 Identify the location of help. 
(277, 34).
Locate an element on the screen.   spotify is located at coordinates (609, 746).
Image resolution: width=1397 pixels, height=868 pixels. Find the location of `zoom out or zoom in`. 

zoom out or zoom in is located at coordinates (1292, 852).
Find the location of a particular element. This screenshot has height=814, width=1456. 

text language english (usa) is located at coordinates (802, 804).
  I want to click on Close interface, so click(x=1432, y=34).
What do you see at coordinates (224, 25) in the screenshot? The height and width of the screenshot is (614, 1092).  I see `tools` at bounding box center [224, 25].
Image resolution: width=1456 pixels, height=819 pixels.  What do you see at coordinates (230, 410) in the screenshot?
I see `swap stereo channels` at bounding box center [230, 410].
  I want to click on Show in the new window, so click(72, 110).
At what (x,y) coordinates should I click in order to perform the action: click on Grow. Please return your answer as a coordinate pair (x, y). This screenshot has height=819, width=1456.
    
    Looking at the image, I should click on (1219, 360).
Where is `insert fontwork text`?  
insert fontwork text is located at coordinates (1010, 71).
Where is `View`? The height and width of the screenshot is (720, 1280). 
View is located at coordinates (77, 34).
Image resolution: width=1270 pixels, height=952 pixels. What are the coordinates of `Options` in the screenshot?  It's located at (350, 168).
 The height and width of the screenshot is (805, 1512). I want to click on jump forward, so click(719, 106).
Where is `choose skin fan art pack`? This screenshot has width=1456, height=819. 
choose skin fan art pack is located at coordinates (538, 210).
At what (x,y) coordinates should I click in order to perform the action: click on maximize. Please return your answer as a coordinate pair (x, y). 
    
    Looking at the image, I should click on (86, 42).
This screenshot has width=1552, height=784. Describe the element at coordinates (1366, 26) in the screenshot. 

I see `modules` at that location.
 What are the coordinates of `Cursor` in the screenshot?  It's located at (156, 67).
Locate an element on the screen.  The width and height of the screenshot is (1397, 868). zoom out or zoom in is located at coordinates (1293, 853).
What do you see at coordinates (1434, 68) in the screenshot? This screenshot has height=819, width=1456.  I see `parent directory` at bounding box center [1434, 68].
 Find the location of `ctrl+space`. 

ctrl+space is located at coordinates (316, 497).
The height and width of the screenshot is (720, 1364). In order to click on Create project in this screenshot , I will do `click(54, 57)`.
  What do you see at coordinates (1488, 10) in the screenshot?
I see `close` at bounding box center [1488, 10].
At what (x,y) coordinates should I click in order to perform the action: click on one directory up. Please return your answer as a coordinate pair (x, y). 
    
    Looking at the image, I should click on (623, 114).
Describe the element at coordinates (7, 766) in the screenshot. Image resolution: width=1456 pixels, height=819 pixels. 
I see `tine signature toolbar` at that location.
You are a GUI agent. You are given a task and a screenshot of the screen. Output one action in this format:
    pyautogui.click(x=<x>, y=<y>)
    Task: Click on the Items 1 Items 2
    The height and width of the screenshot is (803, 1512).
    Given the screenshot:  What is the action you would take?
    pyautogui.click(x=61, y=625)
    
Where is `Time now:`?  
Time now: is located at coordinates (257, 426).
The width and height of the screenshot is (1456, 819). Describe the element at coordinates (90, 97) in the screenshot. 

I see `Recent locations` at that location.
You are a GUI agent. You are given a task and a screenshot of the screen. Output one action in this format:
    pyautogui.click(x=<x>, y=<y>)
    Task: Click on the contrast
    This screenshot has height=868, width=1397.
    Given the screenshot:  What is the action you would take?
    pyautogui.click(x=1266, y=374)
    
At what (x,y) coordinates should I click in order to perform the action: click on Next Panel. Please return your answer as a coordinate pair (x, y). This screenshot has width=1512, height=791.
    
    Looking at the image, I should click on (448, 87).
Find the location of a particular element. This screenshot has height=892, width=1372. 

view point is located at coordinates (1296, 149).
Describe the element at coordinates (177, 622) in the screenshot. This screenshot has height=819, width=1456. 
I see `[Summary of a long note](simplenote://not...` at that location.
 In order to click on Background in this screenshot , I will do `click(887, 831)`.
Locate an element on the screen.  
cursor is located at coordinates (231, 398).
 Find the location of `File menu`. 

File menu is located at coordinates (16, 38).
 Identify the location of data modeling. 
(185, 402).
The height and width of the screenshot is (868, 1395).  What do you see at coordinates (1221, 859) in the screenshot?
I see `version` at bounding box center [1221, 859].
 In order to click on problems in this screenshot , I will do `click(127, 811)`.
····················
◆ **Stated problem**:
Turn the material above into a numbered list, one entry per line, and leave out the blank lines.

◆ **Response to the task**:
1.  Identify the location of help. 
2. (277, 34).
3. Locate an element on the screen.   spotify is located at coordinates (609, 746).
4. Image resolution: width=1397 pixels, height=868 pixels. Find the location of `zoom out or zoom in`. 
5. zoom out or zoom in is located at coordinates (1292, 852).
6. Find the location of a particular element. This screenshot has height=814, width=1456. 
7. text language english (usa) is located at coordinates (802, 804).
8.   I want to click on Close interface, so click(x=1432, y=34).
9. What do you see at coordinates (224, 25) in the screenshot? The height and width of the screenshot is (614, 1092).  I see `tools` at bounding box center [224, 25].
10. Image resolution: width=1456 pixels, height=819 pixels.  What do you see at coordinates (230, 410) in the screenshot?
11. I see `swap stereo channels` at bounding box center [230, 410].
12.   I want to click on Show in the new window, so click(72, 110).
13. At what (x,y) coordinates should I click in order to perform the action: click on Grow. Please return your answer as a coordinate pair (x, y). This screenshot has height=819, width=1456.
14.     Looking at the image, I should click on (1219, 360).
15. Where is `insert fontwork text`?  
16. insert fontwork text is located at coordinates (1010, 71).
17. Where is `View`? The height and width of the screenshot is (720, 1280). 
18. View is located at coordinates (77, 34).
19. Image resolution: width=1270 pixels, height=952 pixels. What are the coordinates of `Options` in the screenshot?  It's located at (350, 168).
20.  The height and width of the screenshot is (805, 1512). I want to click on jump forward, so click(719, 106).
21. Where is `choose skin fan art pack`? This screenshot has width=1456, height=819. 
22. choose skin fan art pack is located at coordinates (538, 210).
23. At what (x,y) coordinates should I click in order to perform the action: click on maximize. Please return your answer as a coordinate pair (x, y). 
24.     Looking at the image, I should click on (86, 42).
25. This screenshot has width=1552, height=784. Describe the element at coordinates (1366, 26) in the screenshot. 
26. I see `modules` at that location.
27.  What are the coordinates of `Cursor` in the screenshot?  It's located at (156, 67).
28. Locate an element on the screen.  The width and height of the screenshot is (1397, 868). zoom out or zoom in is located at coordinates (1293, 853).
29. What do you see at coordinates (1434, 68) in the screenshot? This screenshot has height=819, width=1456.  I see `parent directory` at bounding box center [1434, 68].
30.  Find the location of `ctrl+space`. 
31. ctrl+space is located at coordinates (316, 497).
32. The height and width of the screenshot is (720, 1364). In order to click on Create project in this screenshot , I will do `click(54, 57)`.
33.   What do you see at coordinates (1488, 10) in the screenshot?
34. I see `close` at bounding box center [1488, 10].
35. At what (x,y) coordinates should I click in order to perform the action: click on one directory up. Please return your answer as a coordinate pair (x, y). 
36.     Looking at the image, I should click on (623, 114).
37. Describe the element at coordinates (7, 766) in the screenshot. Image resolution: width=1456 pixels, height=819 pixels. 
38. I see `tine signature toolbar` at that location.
39. You are a GUI agent. You are given a task and a screenshot of the screen. Output one action in this format:
40.     pyautogui.click(x=<x>, y=<y>)
41.     Task: Click on the Items 1 Items 2
42.     The height and width of the screenshot is (803, 1512).
43.     Given the screenshot:  What is the action you would take?
44.     pyautogui.click(x=61, y=625)
45. Where is `Time now:`?  
46. Time now: is located at coordinates (257, 426).
47. The width and height of the screenshot is (1456, 819). Describe the element at coordinates (90, 97) in the screenshot. 
48. I see `Recent locations` at that location.
49. You are a GUI agent. You are given a task and a screenshot of the screen. Output one action in this format:
50.     pyautogui.click(x=<x>, y=<y>)
51.     Task: Click on the contrast
52.     This screenshot has height=868, width=1397.
53.     Given the screenshot:  What is the action you would take?
54.     pyautogui.click(x=1266, y=374)
55. At what (x,y) coordinates should I click in order to perform the action: click on Next Panel. Please return your answer as a coordinate pair (x, y). This screenshot has width=1512, height=791.
56.     Looking at the image, I should click on (448, 87).
57. Find the location of a particular element. This screenshot has height=892, width=1372. 
58. view point is located at coordinates (1296, 149).
59. Describe the element at coordinates (177, 622) in the screenshot. This screenshot has height=819, width=1456. 
60. I see `[Summary of a long note](simplenote://not...` at that location.
61.  In order to click on Background in this screenshot , I will do `click(887, 831)`.
62. Locate an element on the screen.  
63. cursor is located at coordinates (231, 398).
64.  Find the location of `File menu`. 
65. File menu is located at coordinates (16, 38).
66.  Identify the location of data modeling. 
67. (185, 402).
68. The height and width of the screenshot is (868, 1395).  What do you see at coordinates (1221, 859) in the screenshot?
69. I see `version` at bounding box center [1221, 859].
70.  In order to click on problems in this screenshot , I will do `click(127, 811)`.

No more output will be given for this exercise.